Nestapa Janda Muda yang Cari Kerja Tapi Diperalat Napi Narkoba – Ambon Ekspres
Features

Nestapa Janda Muda yang Cari Kerja Tapi Diperalat Napi Narkoba

Sepeninggal almarhum suaminya, Ni Luh Putu Mega Karisma, 25, harus cari kerja. Supaya bisa menghidupi diri sendiri dan kedua anaknya yang masih kecil. Sayang, usaha dia justru dimanfaatkan oknum narapidana narkoba. Dia diperalat. Dan kini dia sedang berhadapan dengan ancaman hukuman mati.

Suara Mega terdengar gemetar setiap kali menjawab pertanyaan-pertanyaan yang ditujukan kepada dirinya dalam sidang lanjutan yang dijalaninya di Pengadilan Negeri (PN) Denpasar, Kamis (3/5). Kebetulan sidang dengan majelis hakim yang diketuai Hakim I Ketut Suarta itu mengagendakan pemeriksaan terdakwa.

Jadi sepanjang sidang dia harus menjawab pertanyaan dari hakim, Jaksa Penuntut Umum (JPU), dan juga pengacaranya.
Salah satunya soal bagaimana dirinya bisa mengenal Denny.
Denny sendiri disebut-sebut sebagai seorang oknum narapidana. Dialah yang menyuruh Mega mengambil puluhan boneka milik Olla (pacar Denny) di tempat kosnya. Lokasinya di Jalan Majapahit, Banjar Pelasa, Kuta, Badung.

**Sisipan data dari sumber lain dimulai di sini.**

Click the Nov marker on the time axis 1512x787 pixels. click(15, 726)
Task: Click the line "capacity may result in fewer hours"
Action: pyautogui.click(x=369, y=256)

Dalam pengakuannya, Mega mengenal Denny dari seorang temannya bernama Hellen yang hendak diajak bekerja sama dalam bisnis jual beli online. Dari perkenalan itulah, Mega akhirnya diminta mengambil semua boneka di kamar kos pacarnya. Terlebih, dia punya dua anak yang masih kecil. Satu anaknya balita. Satunya lagi sudah sekolah TK.

Kedua anaknya itu dia rawat sepeninggal almarhum suaminya. Ini juga yang membuat dirinya harus mencari pekerjaan.
Seperti jawabannya saat dicecar pertanyaan oleh Hakim Suarta mengenai bagaimana dia bisa mengenal Denny dan orang-orang dekatnya.

Sementara, saat ditanya Jaksa Penuntut Umum (JPU) Alit Sustika apakah dirinya tidak menaruh curiga dengan boneka yang berisi 592 gram sabu-sabu, Mega mengaku tidak punya sama sekali.
“Jawaban Anda tidak masuk akal. Apa saudara tidak merasa boneka ringan itu terlalu berat? Ini 500 gram lebih lho?” ujar penuntut umum sambil memegang boneka beruang yang jadi barang bukti di persidangan. “Tidak curiga,” jawab Mega dengan singkat.

Dia pun ditanya apakah sebelumnya pernah bertemu Denny. Oleh Mega, pertanyaan itupun dijawab dengan tidak. Bahkan, dia juga tidak mengetahui bahwa dia dihubungi Denny dari dalam lapas.
Pun demikian saat disinggung apa dia sudah menerima uang sebagai upah dari Denny. “Cuma dikasih uang Rp 150 ribu oleh Olla,” tuturnya.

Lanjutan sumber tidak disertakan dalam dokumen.